*** Opening DATA IN THIS EXERCISE ***

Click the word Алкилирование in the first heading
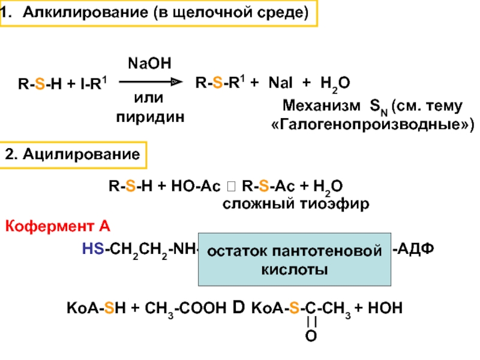tap(85, 13)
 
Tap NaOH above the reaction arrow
tap(149, 64)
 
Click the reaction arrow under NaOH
tap(151, 82)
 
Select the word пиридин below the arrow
tap(151, 118)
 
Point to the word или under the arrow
tap(149, 98)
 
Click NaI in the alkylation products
tap(280, 83)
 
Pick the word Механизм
tap(322, 106)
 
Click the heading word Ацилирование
tap(82, 154)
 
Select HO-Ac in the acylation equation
tap(196, 186)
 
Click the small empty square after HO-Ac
tap(232, 186)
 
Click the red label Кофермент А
tap(58, 227)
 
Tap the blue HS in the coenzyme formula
tap(93, 248)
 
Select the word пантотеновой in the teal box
tap(327, 251)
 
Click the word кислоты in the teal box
tap(295, 270)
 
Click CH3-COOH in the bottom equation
tap(185, 308)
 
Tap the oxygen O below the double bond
tap(311, 336)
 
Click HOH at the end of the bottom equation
tap(385, 308)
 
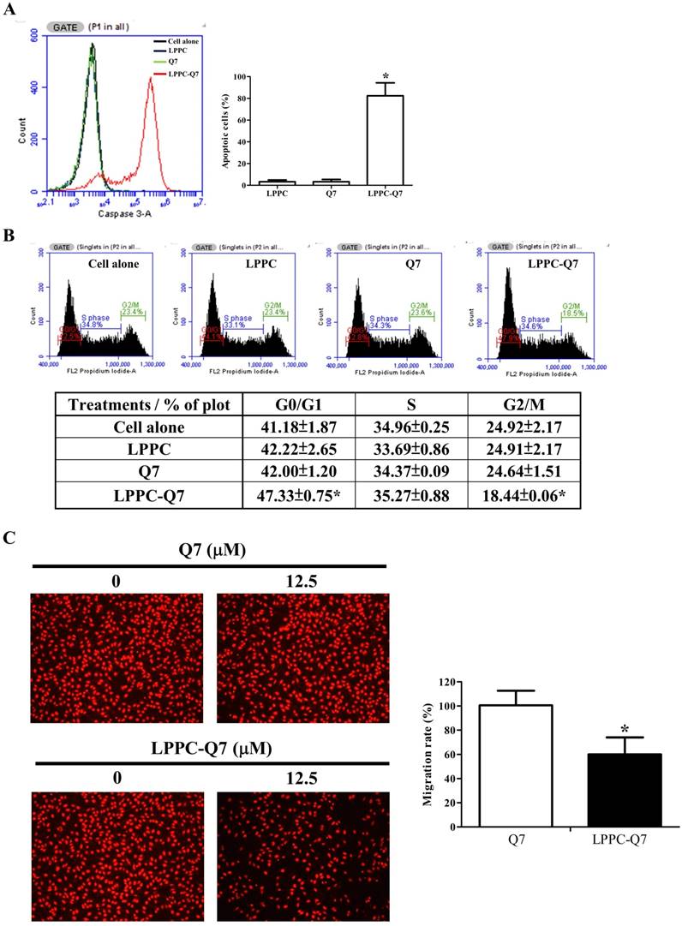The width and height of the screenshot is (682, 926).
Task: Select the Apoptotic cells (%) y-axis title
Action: [230, 130]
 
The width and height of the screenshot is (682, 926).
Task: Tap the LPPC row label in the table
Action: [150, 450]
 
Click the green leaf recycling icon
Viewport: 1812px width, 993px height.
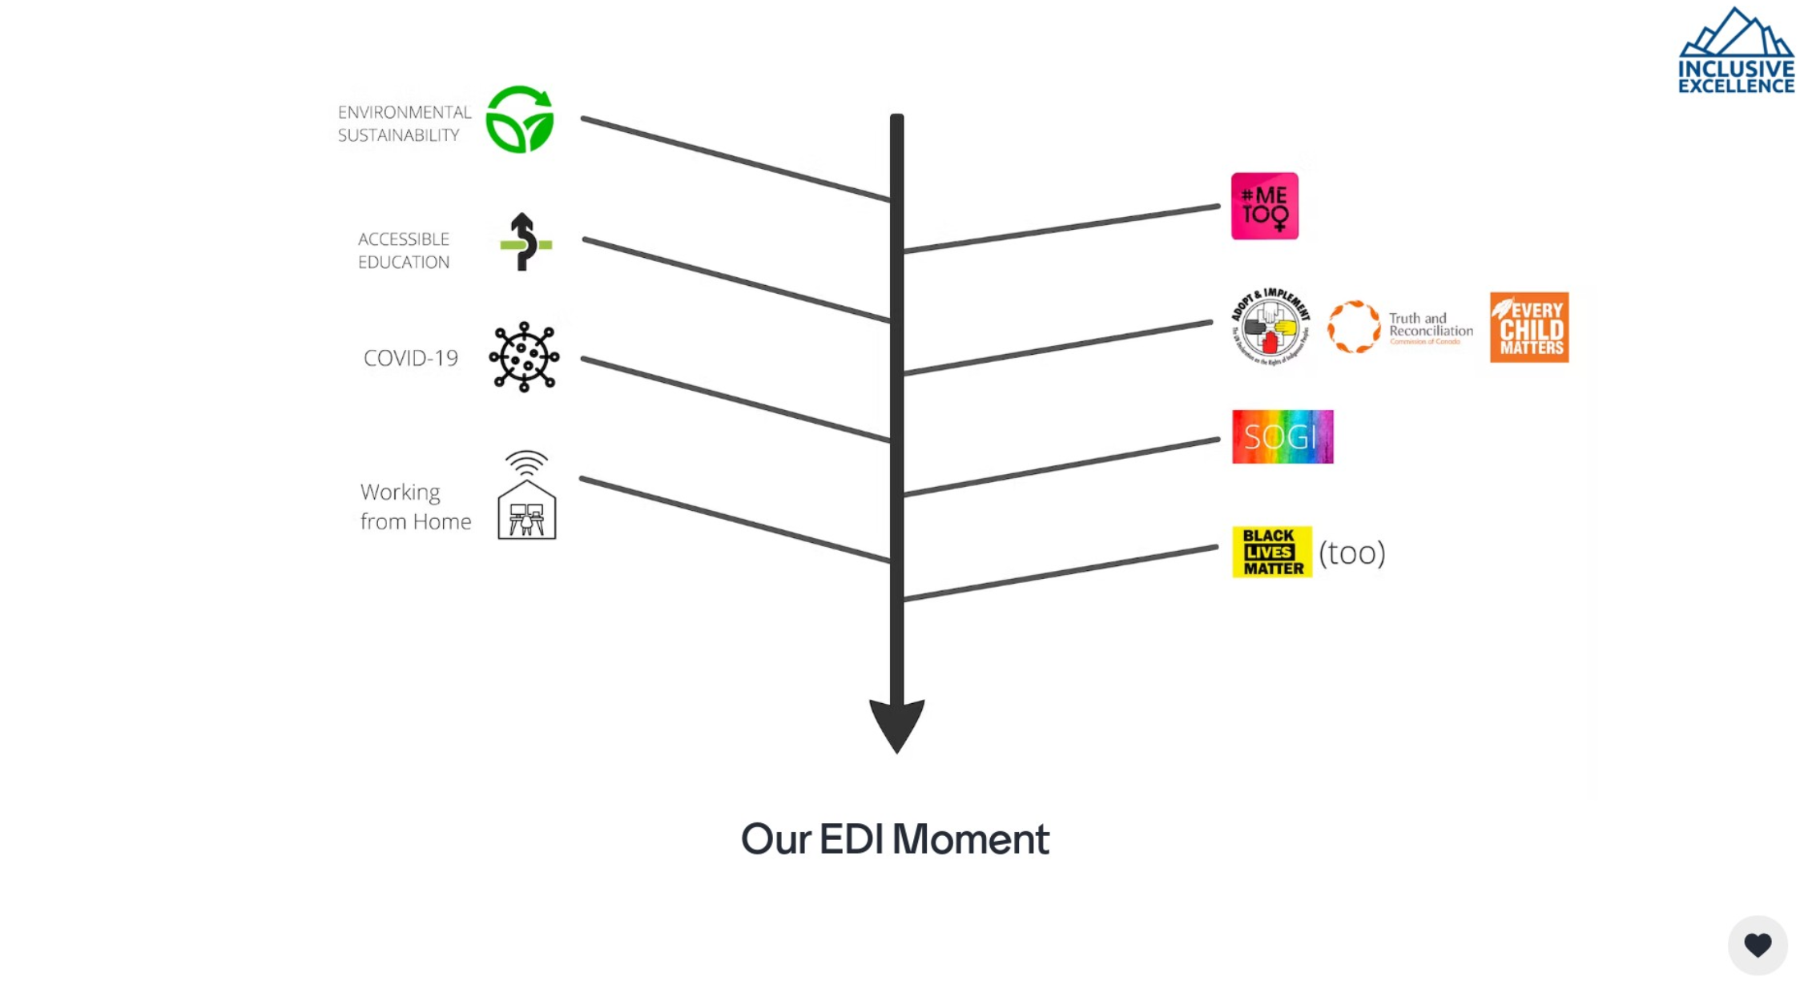[x=520, y=119]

*** Closing DATA IN THIS EXERCISE ***

Gather up every line in the data above that contains the word "Task", copying each one.

_SOLUTION TO THE PROBLEM_
Task: Select the Apoptotic cells (%) y-axis title
Task: Tap the LPPC row label in the table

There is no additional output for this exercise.